Provided passage:
---+---

Deep Gaussian Processes with Importance-Weighted Variational Inference
This work addresses a specific bottleneck in DGP modeling for researchers and practitioners, offering an incremental improvement in variational inference techniques.
The paper tackled the problem of inaccurate posterior approximations in deep Gaussian processes (DGPs) due to additive noise and Gaussian variational distributions, by incorporating noisy variables as latent covariates and proposing a novel importance-weighted variational inference objective. The result showed that this method consistently outperforms classical variational inference, particularly for deeper models.

---+---

What to do:
**a)** According to the summary on deep Gaussian processes, what does the proposed method consistently outperform?
**b)** Print the part of the deep Gaussian processes summary between "Deep Gaussian Processes with" and "for deeper models.", inclusive.
**c)** Pick up the deep Gaussian processes summary after its last sentence and continue it.

---+---

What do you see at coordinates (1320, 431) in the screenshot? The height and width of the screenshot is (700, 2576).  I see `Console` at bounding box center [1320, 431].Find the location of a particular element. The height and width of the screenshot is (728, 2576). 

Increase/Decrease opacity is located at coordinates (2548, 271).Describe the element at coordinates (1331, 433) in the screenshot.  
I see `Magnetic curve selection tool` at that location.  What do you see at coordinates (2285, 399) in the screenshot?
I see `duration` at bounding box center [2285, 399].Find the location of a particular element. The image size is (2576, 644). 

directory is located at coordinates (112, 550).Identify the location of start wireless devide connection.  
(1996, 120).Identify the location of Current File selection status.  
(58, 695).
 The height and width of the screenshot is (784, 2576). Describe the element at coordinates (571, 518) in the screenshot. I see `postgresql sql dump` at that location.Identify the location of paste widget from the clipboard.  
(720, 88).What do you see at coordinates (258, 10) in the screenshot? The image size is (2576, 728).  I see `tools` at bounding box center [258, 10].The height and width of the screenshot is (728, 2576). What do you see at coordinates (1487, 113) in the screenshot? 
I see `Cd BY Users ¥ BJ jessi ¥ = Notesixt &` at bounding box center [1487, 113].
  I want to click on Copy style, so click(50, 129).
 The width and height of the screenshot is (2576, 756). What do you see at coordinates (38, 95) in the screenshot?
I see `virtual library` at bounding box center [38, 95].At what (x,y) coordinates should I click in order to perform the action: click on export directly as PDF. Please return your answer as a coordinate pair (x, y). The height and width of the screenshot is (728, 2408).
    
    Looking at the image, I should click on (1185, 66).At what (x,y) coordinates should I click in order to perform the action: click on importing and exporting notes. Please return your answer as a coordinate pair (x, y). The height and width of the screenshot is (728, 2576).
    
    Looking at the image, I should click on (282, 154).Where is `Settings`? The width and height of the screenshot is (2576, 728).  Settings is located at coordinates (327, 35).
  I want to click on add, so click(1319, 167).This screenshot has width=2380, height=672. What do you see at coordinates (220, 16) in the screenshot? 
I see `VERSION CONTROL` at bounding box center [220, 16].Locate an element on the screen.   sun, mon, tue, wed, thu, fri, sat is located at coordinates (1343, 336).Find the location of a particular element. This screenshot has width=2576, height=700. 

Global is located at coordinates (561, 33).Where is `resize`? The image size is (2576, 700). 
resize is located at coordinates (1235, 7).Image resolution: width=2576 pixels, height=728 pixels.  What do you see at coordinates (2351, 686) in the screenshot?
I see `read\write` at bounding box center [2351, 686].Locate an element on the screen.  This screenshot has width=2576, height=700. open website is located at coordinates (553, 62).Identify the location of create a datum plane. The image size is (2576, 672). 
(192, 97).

---+---

Outputs in order:
**a)** Classical variational inference, particularly for deeper models.

**b)**
Deep Gaussian Processes with Importance-Weighted Variational Inference
This work addresses a specific bottleneck in DGP modeling for researchers and practitioners, offering an incremental improvement in variational inference techniques.
The paper tackled the problem of inaccurate posterior approximations in deep Gaussian processes (DGPs) due to additive noise and Gaussian variational distributions, by incorporating noisy variables as latent covariates and proposing a novel importance-weighted variational inference objective. The result showed that this method consistently outperforms classical variational inference, particularly for deeper models.

**c)**
Deep Gaussian processes (DGPs) can model complex marginal densities as well as complex mappings. Non-Gaussian marginals are essential for modelling real-world data, and can be generated from the DGP by incorporating uncorrelated variables to the model. Previous work on DGP models has introduced noise additively and used variational inference with a combination of sparse Gaussian processes and mean-field Gaussians for the approximate posterior. Additive noise attenuates the signal, and the Gaussian form of variational distribution may lead to an inaccurate posterior. We instead incorporate noisy variables as latent covariates, and propose a novel importance-weighted objective, which leverages analytic results and provides a mechanism to trade off computation for improved accuracy. Our results demonstrate that the importance-weighted objective works well in practice and consistently outperforms classical variational inference, especially for deeper models.